Retail giants J.C. Penny, Kmart, Kohl's, Macy's, and Sears offered big-ticket items at "sales prices" more than 75 percent of the time during the 44-week period, according to the Checkbook report. Sears and Neiman Marcus each had 10 items on sale every time the consumer group checked.

The only stores scrutinized by Checkbook that consistently offered honest sales were Costco and Bed Bath & Beyond. The other 17 retailers collectively marked items on sale more than half of the time. The Checkbook report said the deceptive discounts were more widespread than when it did similar research in 2014 and 2015.

"In a lot of these places, if [the regular price] is ever charged, it's one week a year or one day a month. It's so infrequent to be absurd," said Kevin Brasler, Checkbook's executive editor.

Major retailers disputed Checkbook's findings and said they complied with pricing and advertising laws. Sears, which owns Kmart, said it "disagrees with any suggestion that its pricing is misleading or deceptive." Macy's said its "pricing cadence varies for each item," so some go on sale more often than others. J.C. Penney said any item put on sale must have been sold at its regular price for "a reasonable period of time." Kohl's and Neiman Marcus did not return requests for comment.

The Federal Trade Commission's guidance on former price comparisons is vague. The original price should be offered "on a regular basis for a reasonably substantial period of time" to be compared to a sales price, the FTC says. And a former price is "not necessarily fictitious" just because no sales were made at that advertised price.

The FTC has not brought a price-comparison case to court in decades, an agency official said. That has left enforcement up to states with varying pricing and advertising laws, and class-action lawyers. There were 36 federal class-action cases over fictitious pricing in 2016, compared to just one suit in 2010, according to Truth in Advertising.

Consumers usually lose those cases, Patten said. She said courts often find consumers have not been economically harmed because they were willing to pay the price they paid.

"The court assumes consumers are sort of ignoring that fictitious pricing and deciding whatever the price they pay is a reasonable price for that good or service," Patten said.

Still, some suits against major retailers have ended in large settlements. In 2015, J.C. Penney settled a class-action case for $50 million over price comparison advertising. In May, T.J. Maxx settled a case for $8.5 million after consumers sued over the company's "Compare At" price tags, which contrasted the store's prices to an "estimate of the regular, retail price at which a comparable item … may have been sold," according to court filings.
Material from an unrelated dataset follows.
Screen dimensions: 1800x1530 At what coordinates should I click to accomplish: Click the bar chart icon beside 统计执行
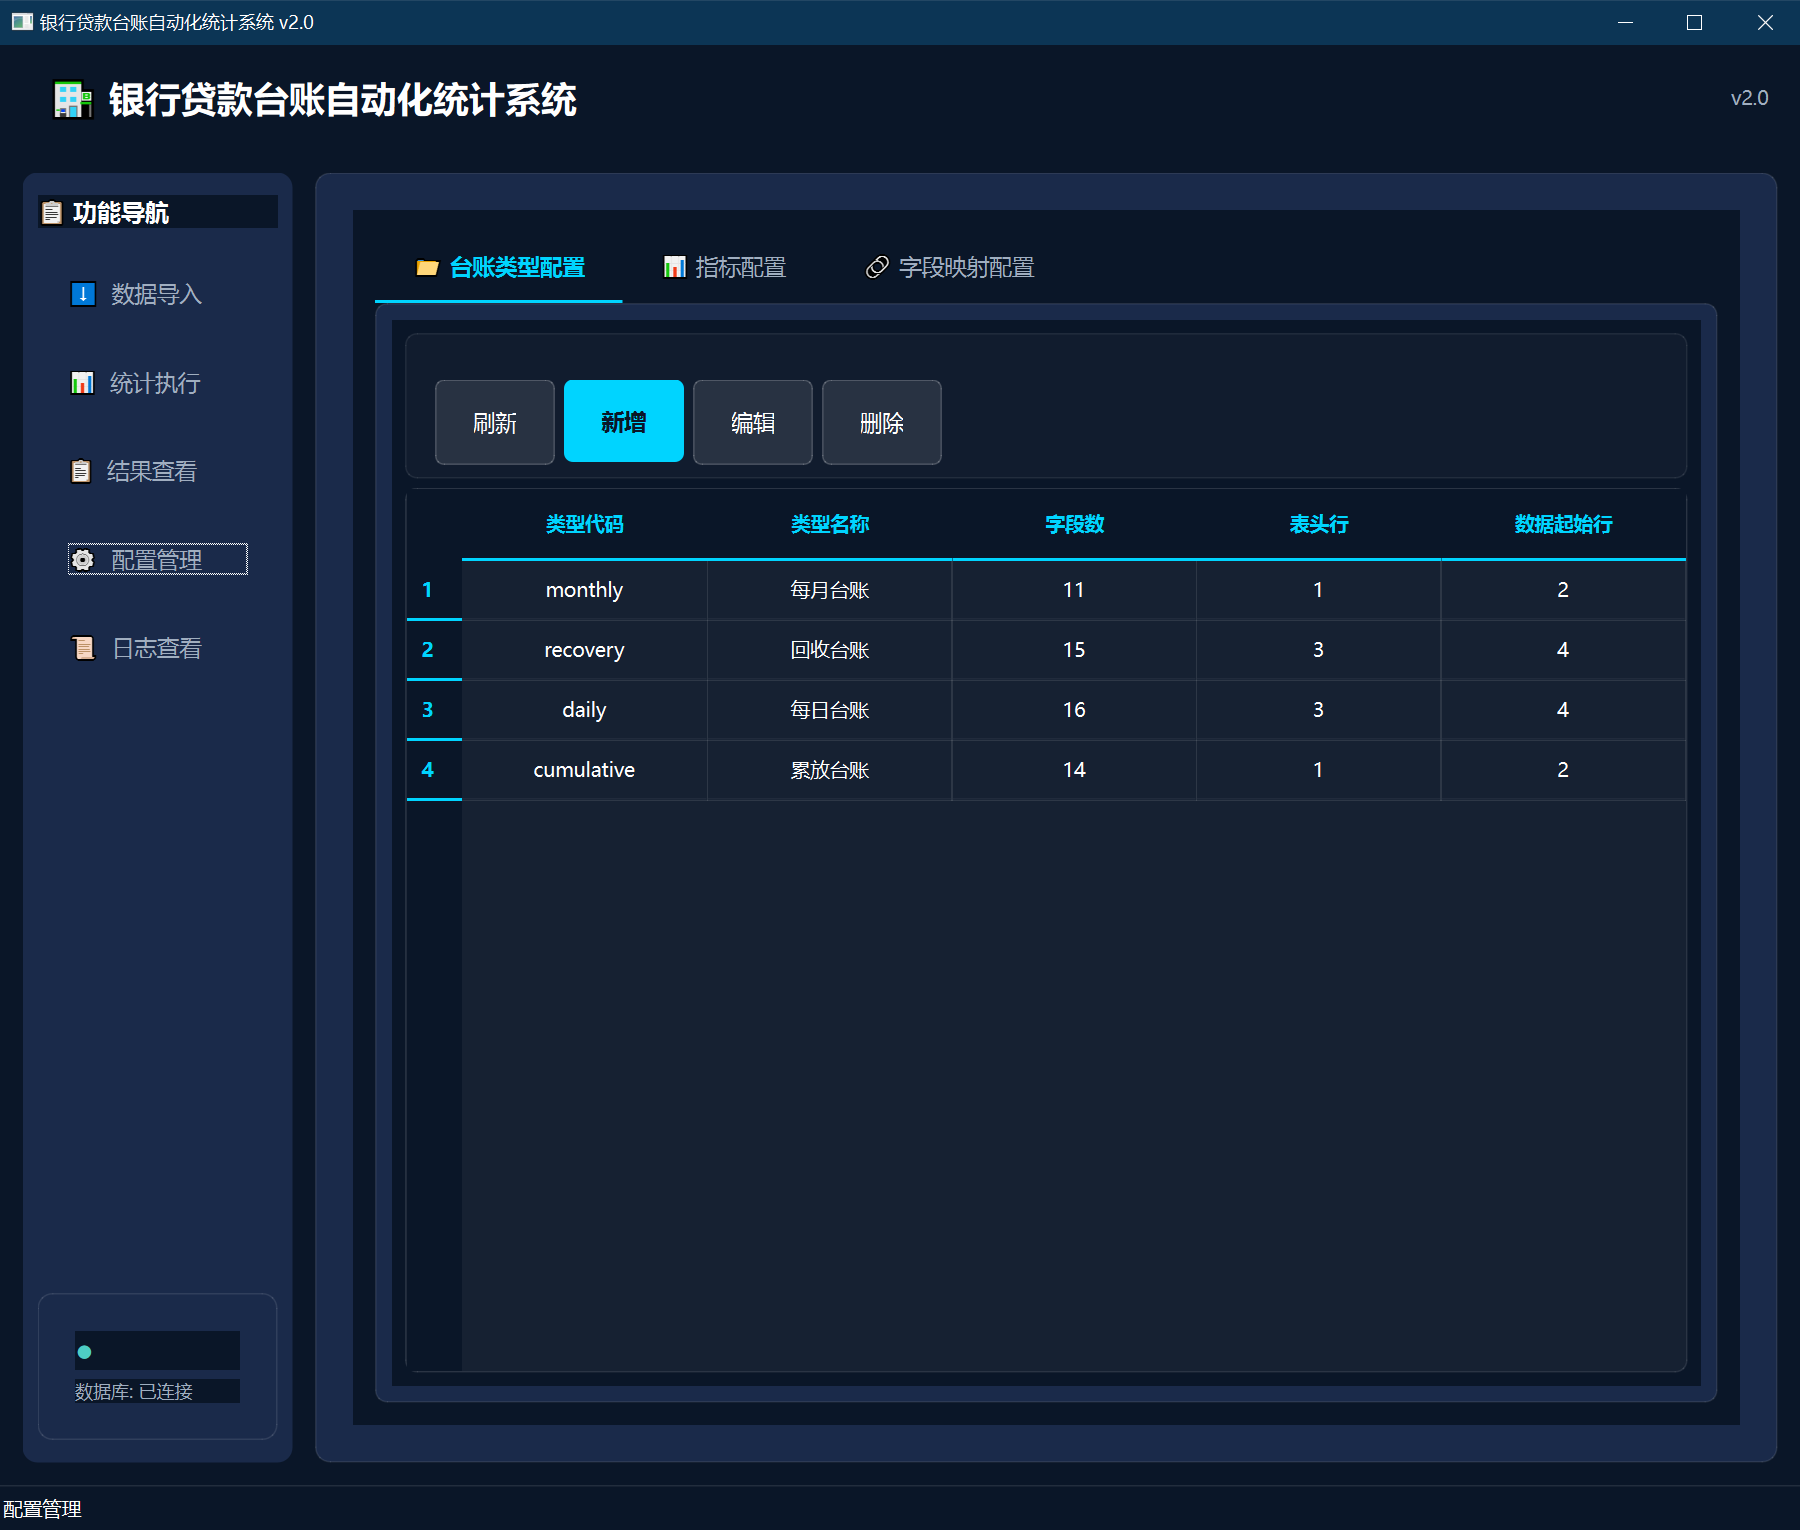click(x=82, y=383)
Other misleading pricing practices include comparisons to a manufacturer's suggested retail price, also known as a list price, experts said. A June study by Harvard Business School's Donald Ngwe found that list prices have a strong influence on purchase outcomes, with a $1 increase in the list price having the same effect as a 77-cent decrease in the actual selling price.

"These results imply that fake prices enhance demand by misleading consumers about true original prices," Ngwe wrote.
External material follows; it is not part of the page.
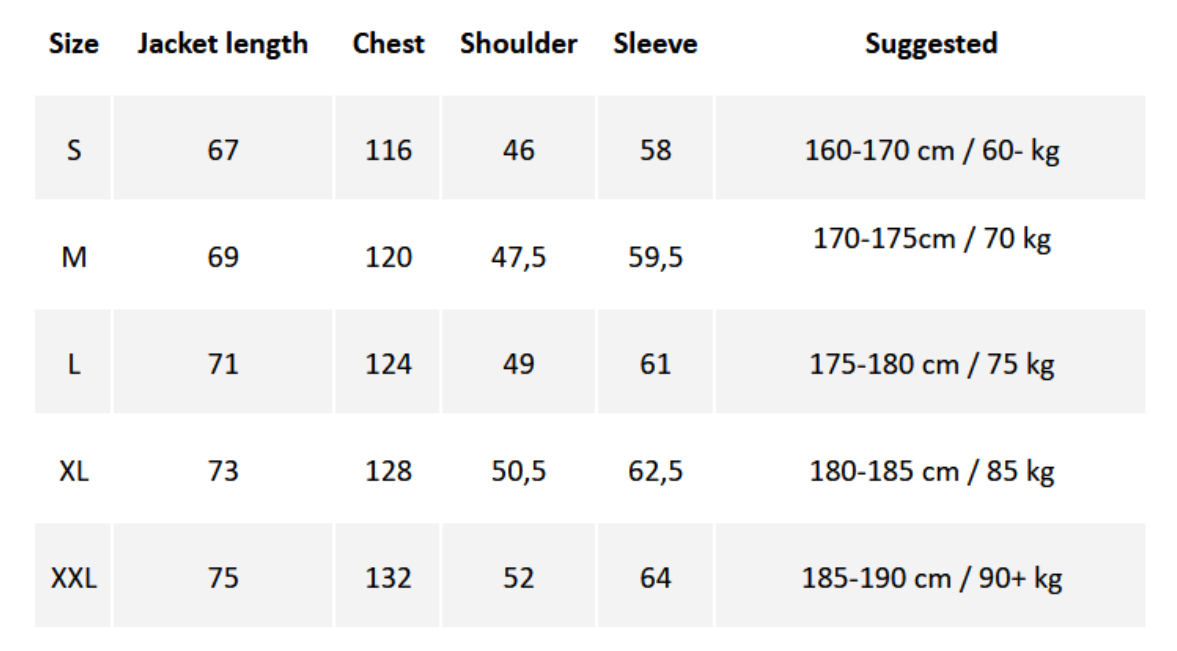
Task: Click chest value 120
Action: (388, 258)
Consumers get a “physiological arousal” during promotional pricing events like Black Friday, said Kit Yarrow, professor emerita of psychology at Golden Gate University, and author of “Decoding the New Consumer Mind: How and Why We Shop and Buy.” That doesn’t make us smart shoppers.

"It is manipulative. [Retailers] are relying on consumers feeling excited about a price and that kind of clouds their judgment in a way about whether the product is the right product, and it inspires an immediate purchase," Yarrow said.

Experts said consumers should shop around and ignore the ads, signs, and banners trying to grab their attention on Black Friday.

"Don't be blinded by the percentage off or the fear of missing out on the perception of a bargain," Yarrow said. "Really think about what it is the person you want to buy a gift for would like, and focus on that first and secondly evaluate the price."